**Requirement**
With no words added or dropped, transcribe the listing that follows.

**Entries supplied**

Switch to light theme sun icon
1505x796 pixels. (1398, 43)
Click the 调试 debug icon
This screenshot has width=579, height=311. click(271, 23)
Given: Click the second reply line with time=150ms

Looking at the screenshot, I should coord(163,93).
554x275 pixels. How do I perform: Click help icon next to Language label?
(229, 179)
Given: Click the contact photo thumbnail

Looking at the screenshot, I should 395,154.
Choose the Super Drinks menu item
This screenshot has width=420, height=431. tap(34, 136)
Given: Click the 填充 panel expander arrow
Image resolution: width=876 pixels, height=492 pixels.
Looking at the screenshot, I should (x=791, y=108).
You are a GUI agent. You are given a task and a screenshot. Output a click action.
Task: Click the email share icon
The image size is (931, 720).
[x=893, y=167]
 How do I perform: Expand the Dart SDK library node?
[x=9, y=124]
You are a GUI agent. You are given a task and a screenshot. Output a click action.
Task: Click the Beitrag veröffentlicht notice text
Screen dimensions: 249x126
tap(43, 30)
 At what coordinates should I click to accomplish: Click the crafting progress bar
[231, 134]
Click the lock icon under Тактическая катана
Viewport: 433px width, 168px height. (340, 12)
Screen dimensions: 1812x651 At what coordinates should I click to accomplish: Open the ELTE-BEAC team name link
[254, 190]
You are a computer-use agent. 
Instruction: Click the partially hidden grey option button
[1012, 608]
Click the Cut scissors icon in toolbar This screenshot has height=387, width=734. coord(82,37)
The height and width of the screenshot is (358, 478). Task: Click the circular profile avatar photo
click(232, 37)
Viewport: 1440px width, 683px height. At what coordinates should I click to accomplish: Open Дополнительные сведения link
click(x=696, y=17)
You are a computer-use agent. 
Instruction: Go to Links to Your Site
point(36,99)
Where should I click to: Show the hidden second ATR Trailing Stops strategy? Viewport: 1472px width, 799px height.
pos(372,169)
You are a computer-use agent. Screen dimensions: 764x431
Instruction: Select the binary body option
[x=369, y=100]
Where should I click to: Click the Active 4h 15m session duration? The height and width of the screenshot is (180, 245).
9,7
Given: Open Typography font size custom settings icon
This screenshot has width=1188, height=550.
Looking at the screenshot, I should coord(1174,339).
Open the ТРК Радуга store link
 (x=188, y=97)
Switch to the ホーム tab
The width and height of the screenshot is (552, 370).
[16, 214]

**Response area**
Switch to light theme sun icon
1505x796 pixels. (1398, 43)
Click the 调试 debug icon
This screenshot has width=579, height=311. click(271, 23)
Given: Click the second reply line with time=150ms

Looking at the screenshot, I should coord(163,93).
554x275 pixels. How do I perform: Click help icon next to Language label?
(229, 179)
Given: Click the contact photo thumbnail

Looking at the screenshot, I should 395,154.
Choose the Super Drinks menu item
This screenshot has width=420, height=431. tap(34, 136)
Given: Click the 填充 panel expander arrow
Image resolution: width=876 pixels, height=492 pixels.
Looking at the screenshot, I should (x=791, y=108).
You are a GUI agent. You are given a task and a screenshot. Output a click action.
Task: Click the email share icon
The image size is (931, 720).
[x=893, y=167]
 How do I perform: Expand the Dart SDK library node?
[x=9, y=124]
You are a GUI agent. You are given a task and a screenshot. Output a click action.
Task: Click the Beitrag veröffentlicht notice text
Screen dimensions: 249x126
tap(43, 30)
 At what coordinates should I click to accomplish: Click the crafting progress bar
[231, 134]
Click the lock icon under Тактическая катана
Viewport: 433px width, 168px height. (340, 12)
Screen dimensions: 1812x651 At what coordinates should I click to accomplish: Open the ELTE-BEAC team name link
[254, 190]
You are a computer-use agent. 
Instruction: Click the partially hidden grey option button
[1012, 608]
Click the Cut scissors icon in toolbar This screenshot has height=387, width=734. coord(82,37)
The height and width of the screenshot is (358, 478). Task: Click the circular profile avatar photo
click(232, 37)
Viewport: 1440px width, 683px height. At what coordinates should I click to accomplish: Open Дополнительные сведения link
click(x=696, y=17)
You are a computer-use agent. 
Instruction: Go to Links to Your Site
point(36,99)
Where should I click to: Show the hidden second ATR Trailing Stops strategy? Viewport: 1472px width, 799px height.
pos(372,169)
You are a computer-use agent. Screen dimensions: 764x431
Instruction: Select the binary body option
[x=369, y=100]
Where should I click to: Click the Active 4h 15m session duration? The height and width of the screenshot is (180, 245).
9,7
Given: Open Typography font size custom settings icon
This screenshot has width=1188, height=550.
Looking at the screenshot, I should coord(1174,339).
Open the ТРК Радуга store link
 (x=188, y=97)
Switch to the ホーム tab
The width and height of the screenshot is (552, 370).
[16, 214]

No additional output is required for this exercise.